[Lines of data]
• • • • •
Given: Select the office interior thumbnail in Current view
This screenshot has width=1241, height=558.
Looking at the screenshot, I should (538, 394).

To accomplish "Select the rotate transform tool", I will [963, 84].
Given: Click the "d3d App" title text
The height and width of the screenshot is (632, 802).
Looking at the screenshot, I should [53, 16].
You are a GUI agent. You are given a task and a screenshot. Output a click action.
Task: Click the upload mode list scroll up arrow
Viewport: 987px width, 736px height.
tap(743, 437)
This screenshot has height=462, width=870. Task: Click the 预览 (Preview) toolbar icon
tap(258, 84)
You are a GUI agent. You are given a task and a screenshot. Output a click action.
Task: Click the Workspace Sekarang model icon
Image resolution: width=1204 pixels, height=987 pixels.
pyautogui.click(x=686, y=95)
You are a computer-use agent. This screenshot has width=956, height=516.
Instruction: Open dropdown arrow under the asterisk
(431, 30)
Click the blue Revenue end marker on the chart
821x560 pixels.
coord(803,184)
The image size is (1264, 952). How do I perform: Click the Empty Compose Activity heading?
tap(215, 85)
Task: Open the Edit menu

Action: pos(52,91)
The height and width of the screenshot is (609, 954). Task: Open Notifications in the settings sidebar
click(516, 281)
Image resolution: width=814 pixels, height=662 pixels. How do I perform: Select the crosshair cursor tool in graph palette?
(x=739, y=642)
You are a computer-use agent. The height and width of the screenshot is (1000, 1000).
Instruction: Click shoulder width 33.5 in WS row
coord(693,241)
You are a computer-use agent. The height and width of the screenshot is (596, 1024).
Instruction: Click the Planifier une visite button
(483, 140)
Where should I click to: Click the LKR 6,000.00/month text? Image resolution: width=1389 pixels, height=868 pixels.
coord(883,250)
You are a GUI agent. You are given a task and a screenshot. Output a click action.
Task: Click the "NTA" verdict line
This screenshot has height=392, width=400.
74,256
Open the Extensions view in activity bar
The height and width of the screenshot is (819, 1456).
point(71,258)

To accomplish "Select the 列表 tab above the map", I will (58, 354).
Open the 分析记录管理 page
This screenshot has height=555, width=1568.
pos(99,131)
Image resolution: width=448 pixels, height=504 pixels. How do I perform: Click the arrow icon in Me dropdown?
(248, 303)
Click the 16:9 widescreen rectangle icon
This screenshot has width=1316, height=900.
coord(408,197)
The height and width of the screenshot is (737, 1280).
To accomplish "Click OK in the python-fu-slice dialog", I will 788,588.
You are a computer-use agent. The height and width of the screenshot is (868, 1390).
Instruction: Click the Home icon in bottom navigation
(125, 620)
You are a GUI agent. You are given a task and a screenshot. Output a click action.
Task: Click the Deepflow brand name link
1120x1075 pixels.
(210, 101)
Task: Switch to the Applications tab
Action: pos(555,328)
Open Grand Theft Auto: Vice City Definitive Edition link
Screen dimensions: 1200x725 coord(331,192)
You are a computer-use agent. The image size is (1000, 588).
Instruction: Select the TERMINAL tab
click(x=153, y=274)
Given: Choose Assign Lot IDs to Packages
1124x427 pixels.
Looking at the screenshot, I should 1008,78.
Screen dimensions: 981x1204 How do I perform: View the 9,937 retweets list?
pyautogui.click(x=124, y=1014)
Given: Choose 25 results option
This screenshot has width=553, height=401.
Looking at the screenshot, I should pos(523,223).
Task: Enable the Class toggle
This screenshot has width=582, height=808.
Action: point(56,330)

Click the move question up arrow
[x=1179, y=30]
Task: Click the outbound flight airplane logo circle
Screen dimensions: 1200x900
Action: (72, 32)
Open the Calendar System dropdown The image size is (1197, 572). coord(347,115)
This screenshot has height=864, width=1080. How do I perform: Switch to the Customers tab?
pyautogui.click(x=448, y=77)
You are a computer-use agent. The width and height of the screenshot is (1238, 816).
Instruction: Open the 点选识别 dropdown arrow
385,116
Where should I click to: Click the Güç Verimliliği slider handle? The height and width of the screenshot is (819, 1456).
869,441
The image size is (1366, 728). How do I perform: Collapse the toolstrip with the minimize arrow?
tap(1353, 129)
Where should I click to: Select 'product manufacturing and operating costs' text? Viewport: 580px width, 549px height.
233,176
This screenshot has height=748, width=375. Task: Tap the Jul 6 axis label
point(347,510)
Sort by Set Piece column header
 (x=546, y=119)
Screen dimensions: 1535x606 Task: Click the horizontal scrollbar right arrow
• • • • •
> _Stated task_
Format every line of the records above as a JSON array of strings, with one string per line and blank lines omitted.

> _Exercise solution_
[
  "Given: Select the office interior thumbnail in Current view",
  "This screenshot has width=1241, height=558.",
  "Looking at the screenshot, I should (538, 394).",
  "To accomplish \"Select the rotate transform tool\", I will [963, 84].",
  "Given: Click the \"d3d App\" title text",
  "The height and width of the screenshot is (632, 802).",
  "Looking at the screenshot, I should [53, 16].",
  "You are a GUI agent. You are given a task and a screenshot. Output a click action.",
  "Task: Click the upload mode list scroll up arrow",
  "Viewport: 987px width, 736px height.",
  "tap(743, 437)",
  "This screenshot has height=462, width=870. Task: Click the 预览 (Preview) toolbar icon",
  "tap(258, 84)",
  "You are a GUI agent. You are given a task and a screenshot. Output a click action.",
  "Task: Click the Workspace Sekarang model icon",
  "Image resolution: width=1204 pixels, height=987 pixels.",
  "pyautogui.click(x=686, y=95)",
  "You are a computer-use agent. This screenshot has width=956, height=516.",
  "Instruction: Open dropdown arrow under the asterisk",
  "(431, 30)",
  "Click the blue Revenue end marker on the chart",
  "821x560 pixels.",
  "coord(803,184)",
  "The image size is (1264, 952). How do I perform: Click the Empty Compose Activity heading?",
  "tap(215, 85)",
  "Task: Open the Edit menu",
  "Action: pos(52,91)",
  "The height and width of the screenshot is (609, 954). Task: Open Notifications in the settings sidebar",
  "click(516, 281)",
  "Image resolution: width=814 pixels, height=662 pixels. How do I perform: Select the crosshair cursor tool in graph palette?",
  "(x=739, y=642)",
  "You are a computer-use agent. The height and width of the screenshot is (1000, 1000).",
  "Instruction: Click shoulder width 33.5 in WS row",
  "coord(693,241)",
  "You are a computer-use agent. The height and width of the screenshot is (596, 1024).",
  "Instruction: Click the Planifier une visite button",
  "(483, 140)",
  "Where should I click to: Click the LKR 6,000.00/month text? Image resolution: width=1389 pixels, height=868 pixels.",
  "coord(883,250)",
  "You are a GUI agent. You are given a task and a screenshot. Output a click action.",
  "Task: Click the \"NTA\" verdict line",
  "This screenshot has height=392, width=400.",
  "74,256",
  "Open the Extensions view in activity bar",
  "The height and width of the screenshot is (819, 1456).",
  "point(71,258)",
  "To accomplish \"Select the 列表 tab above the map\", I will (58, 354).",
  "Open the 分析记录管理 page",
  "This screenshot has height=555, width=1568.",
  "pos(99,131)",
  "Image resolution: width=448 pixels, height=504 pixels. How do I perform: Click the arrow icon in Me dropdown?",
  "(248, 303)",
  "Click the 16:9 widescreen rectangle icon",
  "This screenshot has width=1316, height=900.",
  "coord(408,197)",
  "The height and width of the screenshot is (737, 1280).",
  "To accomplish \"Click OK in the python-fu-slice dialog\", I will 788,588.",
  "You are a computer-use agent. The height and width of the screenshot is (868, 1390).",
  "Instruction: Click the Home icon in bottom navigation",
  "(125, 620)",
  "You are a GUI agent. You are given a task and a screenshot. Output a click action.",
  "Task: Click the Deepflow brand name link",
  "1120x1075 pixels.",
  "(210, 101)",
  "Task: Switch to the Applications tab",
  "Action: pos(555,328)",
  "Open Grand Theft Auto: Vice City Definitive Edition link",
  "Screen dimensions: 1200x725 coord(331,192)",
  "You are a computer-use agent. The image size is (1000, 588).",
  "Instruction: Select the TERMINAL tab",
  "click(x=153, y=274)",
  "Given: Choose Assign Lot IDs to Packages",
  "1124x427 pixels.",
  "Looking at the screenshot, I should 1008,78.",
  "Screen dimensions: 981x1204 How do I perform: View the 9,937 retweets list?",
  "pyautogui.click(x=124, y=1014)",
  "Given: Choose 25 results option",
  "This screenshot has width=553, height=401.",
  "Looking at the screenshot, I should pos(523,223).",
  "Task: Enable the Class toggle",
  "This screenshot has width=582, height=808.",
  "Action: point(56,330)",
  "Click the move question up arrow",
  "[x=1179, y=30]",
  "Task: Click the outbound flight airplane logo circle",
  "Screen dimensions: 1200x900",
  "Action: (72, 32)",
  "Open the Calendar System dropdown The image size is (1197, 572). coord(347,115)",
  "This screenshot has height=864, width=1080. How do I perform: Switch to the Customers tab?",
  "pyautogui.click(x=448, y=77)",
  "You are a computer-use agent. The width and height of the screenshot is (1238, 816).",
  "Instruction: Open the 点选识别 dropdown arrow",
  "385,116",
  "Where should I click to: Click the Güç Verimliliği slider handle? The height and width of the screenshot is (819, 1456).",
  "869,441",
  "The image size is (1366, 728). How do I perform: Collapse the toolstrip with the minimize arrow?",
  "tap(1353, 129)",
  "Where should I click to: Select 'product manufacturing and operating costs' text? Viewport: 580px width, 549px height.",
  "233,176",
  "This screenshot has height=748, width=375. Task: Tap the Jul 6 axis label",
  "point(347,510)",
  "Sort by Set Piece column header",
  " (x=546, y=119)",
  "Screen dimensions: 1535x606 Task: Click the horizontal scrollbar right arrow"
]